20世纪80年代,曾流传有关广东人的“红绿灯”理论:遇到绿灯赶快走,遇到红灯绕着走,没有灯时摸着走。这个理论讲的就是广东人善于利用政策发展经济,善于创造条件变着法子经营,决不等待,决不观望,敢为天下先的气魄。敢为天下先,其精义在于“敢”和“先”二字。“敢”即大胆,别人不敢干的事我敢干;“先”是先行一步,争取第一,只有“先”了才有意义,才能主动,拔得头筹。

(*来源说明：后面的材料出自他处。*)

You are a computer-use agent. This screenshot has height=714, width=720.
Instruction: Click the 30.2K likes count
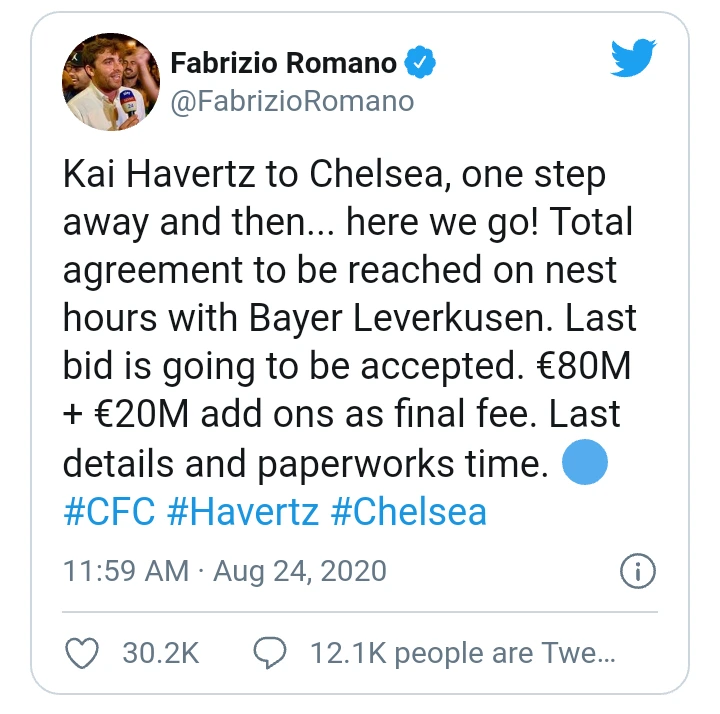[161, 654]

陈兴昌,新中国第一代百万富翁。在改革开放前,他与妻子自立门户,在广州开了家制衣店,但是当时的人们并不接受“个体户”这个概念,只有极少的人愿意同他来往。1979年以后,中国发生了巨变,陈兴昌看准了这个时机,在别人对新形势忐忑不安时,他已经在这一年到工商局注册,成为改革开放后广州市第一批正式个体户,营业执照号码为0001。如果说,政策的倾向是由于广州独特的地理位置,那么在同样的机遇面前,粤商能冲破多年思想束缚,敢于第一个尝试新事物是需要多么大的勇气。
以变应变,顺势而为
粤商的经营以市场为导向,以快制胜。粤商头脑灵活,商机敏捷,出击迅速。有人把粤商比作为猫,鼠就是市场机会。“红绿灯”理论实际上也反映了粤商善于把握市场机遇,先人一步,快速发展起来的理念。
此外,粤商从不将自己的生产经营局限于某一固定的框架之中,注重灵活变通,根据市场变化以及政策因素等各种条件及时调整自己的经营策略和经营方式。所谓“上得快、转得快、变得快”正是这种写照,保持高度警觉状态,随时准备应对市场变化。

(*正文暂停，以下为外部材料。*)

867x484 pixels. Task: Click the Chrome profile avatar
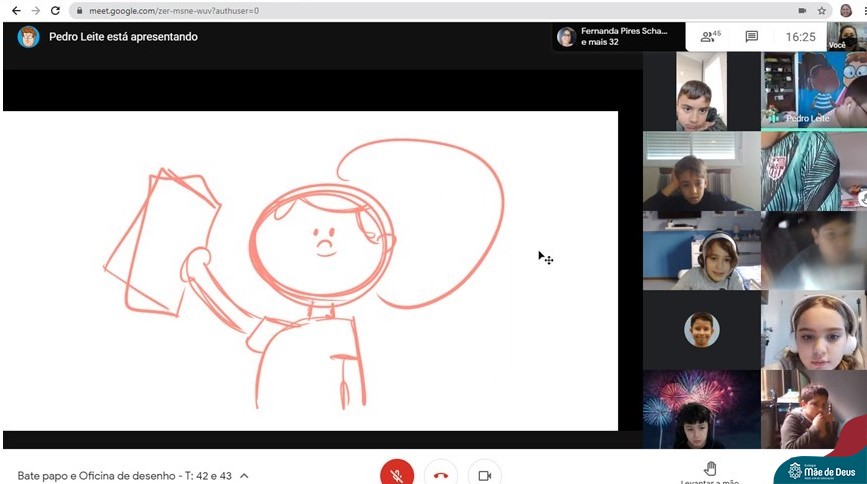tap(847, 10)
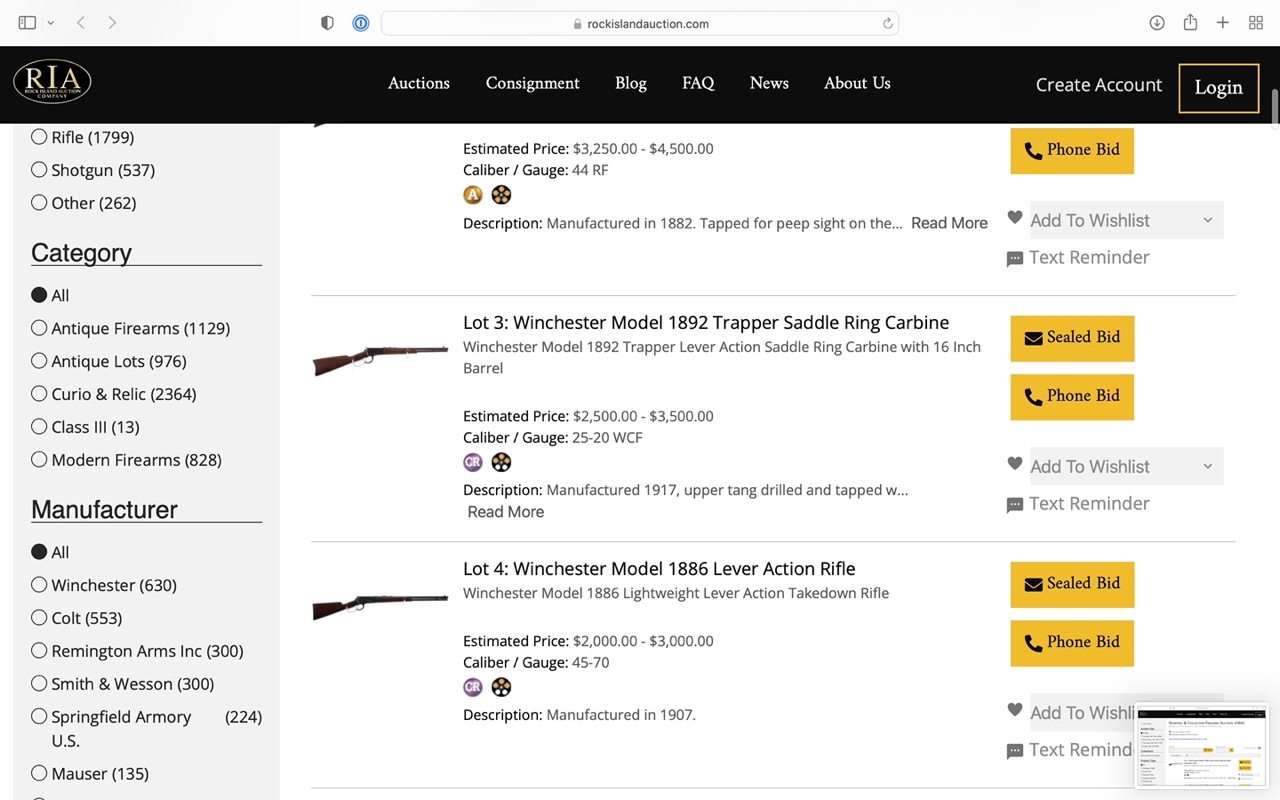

明清以前,晋商、徽商、广州十三行商人,几乎同时称雄于中国大地。后来由于实行一口通商,广州十三行成为中国唯一合法的外贸特区,中国与世界的贸易全部聚集于此,使其成为了内地产品与外国商品、洋货与土特产的集散中心。粤商充当了海外贸易中“媒介”的角色,进行“转手贸易”。可以说,得天独厚的政策环境造就了广州十三行的辉煌时代。十三行商人经常被认为是近代以前中国最富有的商人群体之一,其中伍家资产在1834年大约有2600万两白银,被当时的西方人称为“天下第一富翁”。

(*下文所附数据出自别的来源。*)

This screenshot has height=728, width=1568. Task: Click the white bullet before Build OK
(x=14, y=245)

时过境迁,老一代的辉煌已经过去,但是粤商并没有在数百年的岁月洗礼中被雨打风吹去。犹如春笋遇春雨,改革开放又赋予了粤商新的活力。面对新的市场环境,粤商利用其地理优势和改革开放的政策,大力发展加工制造业,从来料加工入手,逐步将制造业发展为主导产业,产业结构也在不断优化,逐步培育出了大量产业集群,如顺德的家电;乐从的家具、钢材;佛山的陶瓷、铝型材;中山古镇的灯饰;东莞的化工、电子以及新兴的花都汽车制造等。广州又一次因为他们而被世人向往。
巧用借术
粤商一般起步较低:他们的文化水平往往不高,自有资金不多,技术力量也不雄厚,然而他们却能经营出朝阳一般的企业,并迅速富了起来。原因之一就在于“借”。一是借钱发挥,用天下人的钱,赚自己的钱,这与改革开放以来国家对广东实行的优惠政策有关。其次善于借才发挥,用借来之才来弥补自己经商中遇到的不足。广东文化中实用主义色彩非常浓厚。许多文化水平不高的粤商,以令全国人称道的气魄,吸引了大批人才入粤,一时间“东西南北中,发财到广东”,成为二十世纪末中国人才流动最为壮观的景象,它创造了农民领导一群博士硕士的“羊统领着狮虎群”的奇迹。
后期来者
进入新世纪,粤商的发展开始显示出后继乏力的现象。浙商、闽商后来居上,但商界人士普遍认为,目前粤商正处于一个快速发展时期,也面临着很多机遇和挑战。
广州君益实业有限公司董事长黄伟文认为,当代粤商群体发展中存在的突出问题是“重个体、轻团体;重竞争、轻合作”,从而导致粤商企业产生快、扩张快,但是波动大、挫折大,不少企业经历几次市场竞争的冲击就萎缩甚至消失。
从欧洲国家的经验看,当企业发展到一定阶段,需要聚集力量向市场挺进、向社会扩散的时候,社团的力量就非常重要。各种商团、行业协会、战略联盟将单个的企业联系起来,集中资源寻求发展机遇、争取发展优势,从而使每一个企业在这一过程中受益。这或许就是给粤商的启示,在以后的发展过程中,粤商团体必须克服“分散、软弱、内耗、逐利”等问题,真正带领企业家实现资源共享,才有凝聚力,才能把粤商的牌子擦亮、打响。